The Salem Mansion
Walking the streets of Thessaloniki

The Salem Mansion, located on Vas. Olgas Street-Thessaloniki, was designed in 1878 by Xenophon Paionides (1863-1933). He was, perhaps, the most famous Greek architect in Thessaloniki.
The three-storey Salem Mansion is one of the finest examples in Thessaloniki of the city’s neo-baroque eclecticism. It has an elaborate façade and is built with luxurious materials. It has baroque pediments, and its architectural styles combine elements of classicism, renaissance and baroque styles.
The villa changed hands during World War I, and when the Salem family left in 1915 and it became the Consulate of the Austro-Hungarian Empire.

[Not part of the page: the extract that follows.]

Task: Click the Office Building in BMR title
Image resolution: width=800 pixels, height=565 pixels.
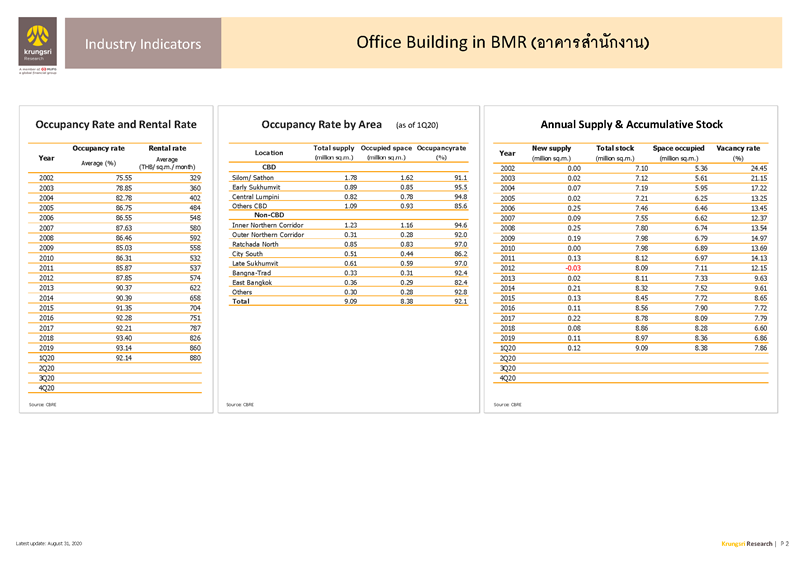Action: [x=502, y=43]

It was bought by the Italian state in 1924, and for it served as the Italian Consulate for more than half a century, until 1978.
The Salem family came to Thessaloniki with the wave of Sephardic Jewish refugees fleeing Spain and the Spanish Inquisition after 1492. They first appear as a prominent family in Thessaloniki around 1550, when Avraam Salem, perhaps a medical graduate of Coimbra University, was practicing in the city as a medical doctor.
After the earthquakes of 1978, due to the serious damage, it was abandoned to the ravages of time, although it had been classified as a protected monument in 1980. The actions of the Greek side towards the owner-Italian state, to take safety measures for the building and to restore the monument to its original form, were not effective. In the first decade of the 20th century, the abandoned building began to be destroyed by vandals who removed elaborate ironwork and pieces of the exceptional architectural decoration.


The destructive fury and abandonment of the protected building reached such a painful state that in 2013 its photo adorned an advertising poster for the American horror television series “Coven”! The hit series stars the good actress Jessica Lange and the haunted house (of the poster) is supposedly located in New Orleans.